------ Data for processing
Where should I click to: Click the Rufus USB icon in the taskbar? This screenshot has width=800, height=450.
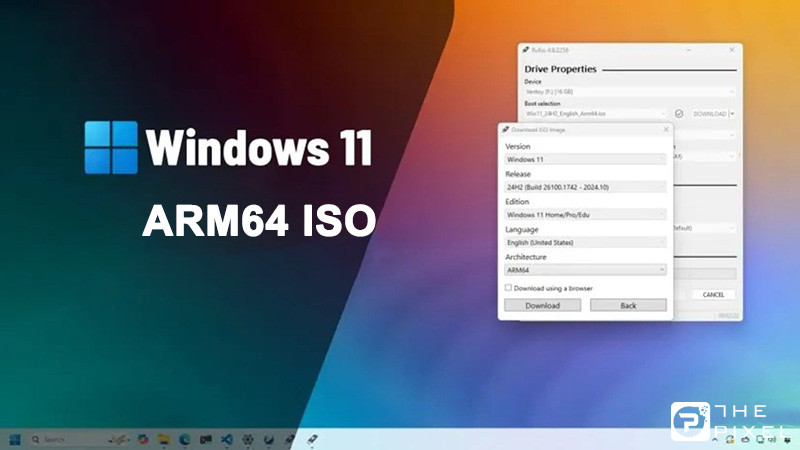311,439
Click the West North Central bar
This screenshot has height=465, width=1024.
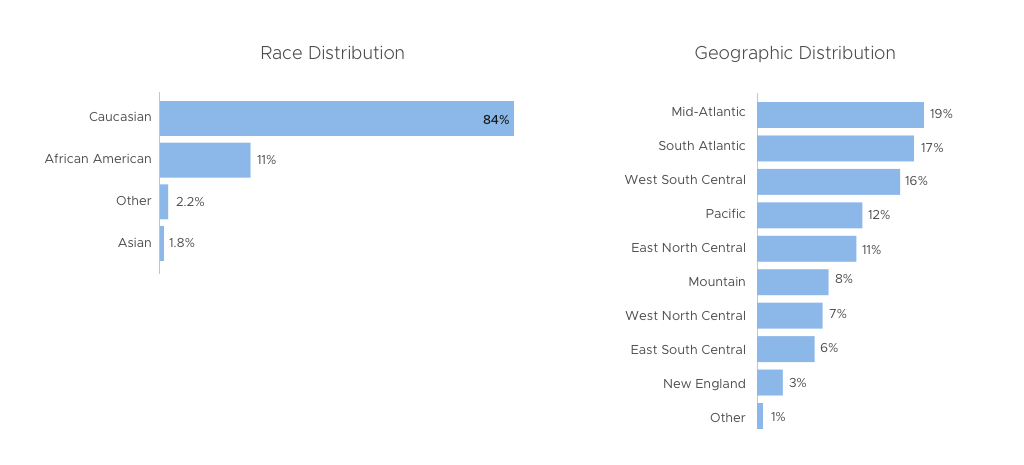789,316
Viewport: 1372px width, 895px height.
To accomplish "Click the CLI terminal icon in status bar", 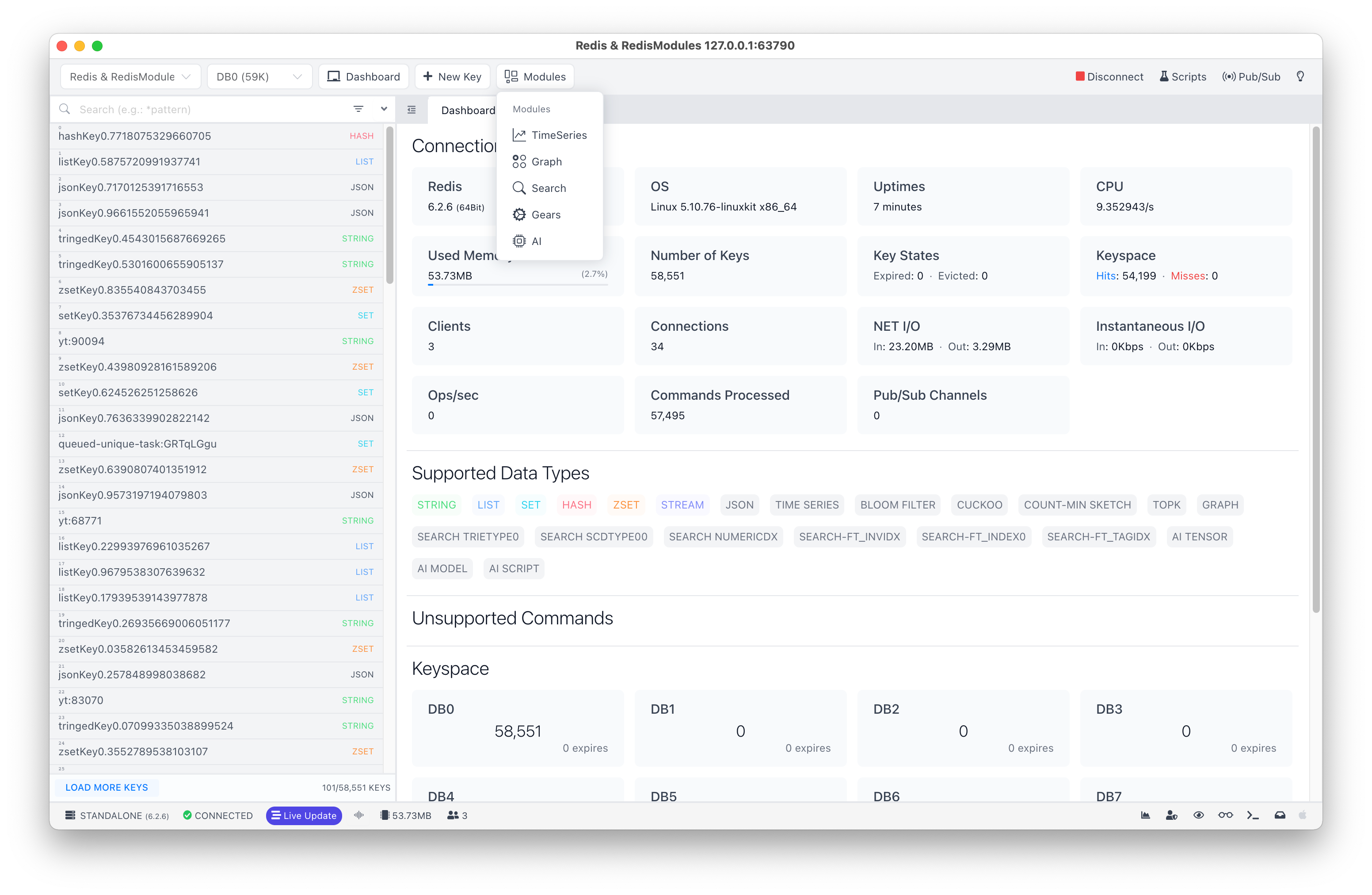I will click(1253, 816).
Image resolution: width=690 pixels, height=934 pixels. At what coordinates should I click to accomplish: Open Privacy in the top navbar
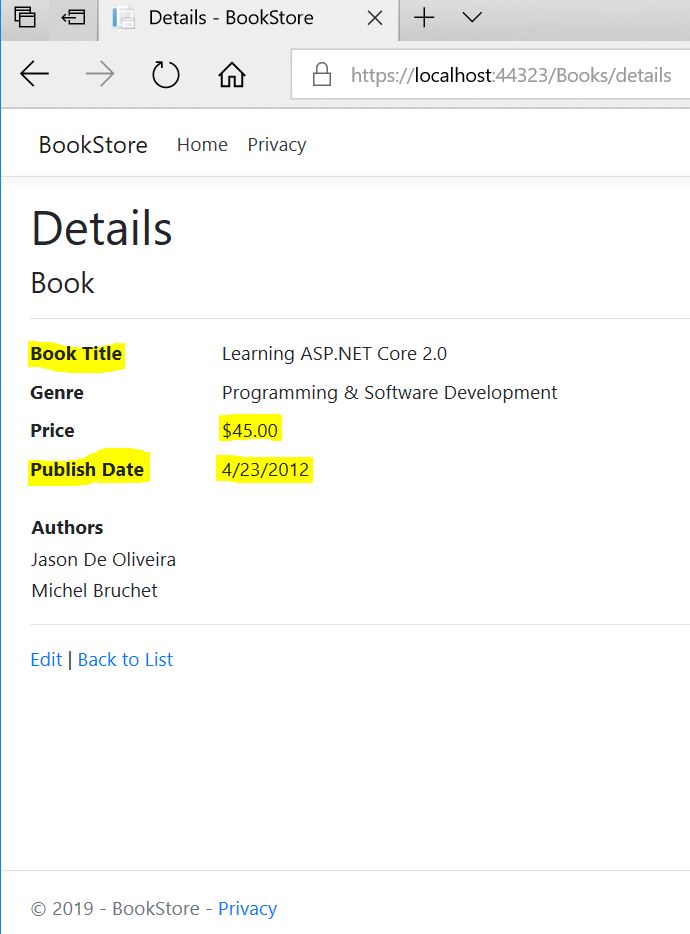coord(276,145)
------------
------ Data for processing
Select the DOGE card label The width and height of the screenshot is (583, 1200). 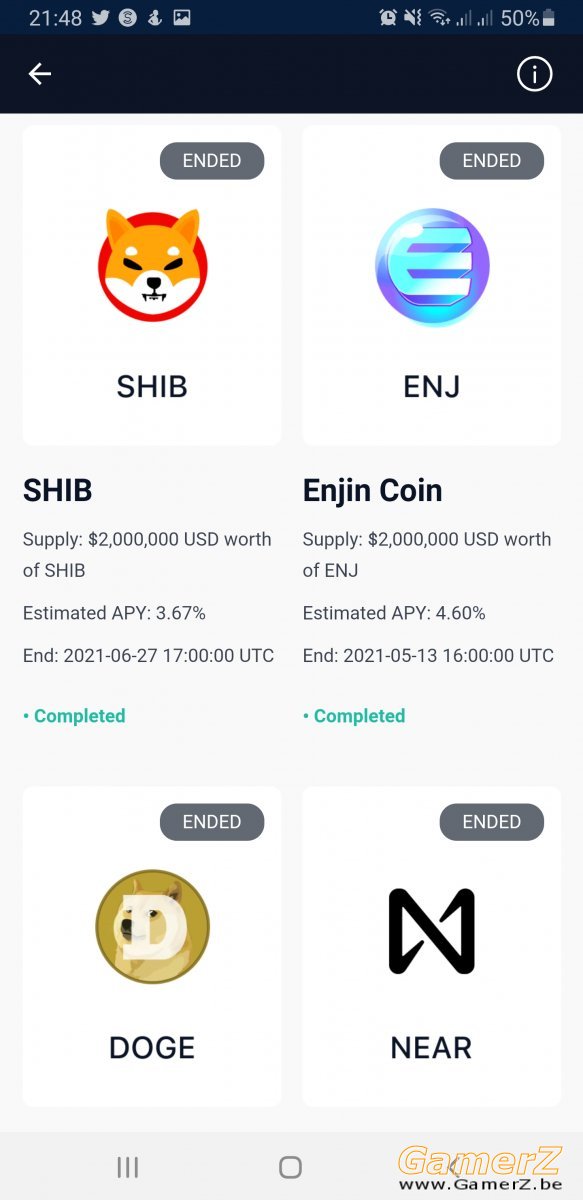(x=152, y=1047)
------------
------ Data for processing
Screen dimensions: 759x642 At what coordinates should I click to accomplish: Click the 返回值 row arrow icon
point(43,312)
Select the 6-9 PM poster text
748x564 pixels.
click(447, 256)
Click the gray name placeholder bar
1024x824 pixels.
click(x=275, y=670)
------------
What is needed => Look above for the line containing "Where should I", then copy exactly from it through the line containing "Viewport: 1372px width, 895px height.", keeping both and leaving out pictures. Add nothing else.

Result of the exercise =>
Where should I click to: Click the Rufus USB icon in the taskbar? This screenshot has width=800, height=450.
311,439
Click the West North Central bar
This screenshot has height=465, width=1024.
789,316
Viewport: 1372px width, 895px height.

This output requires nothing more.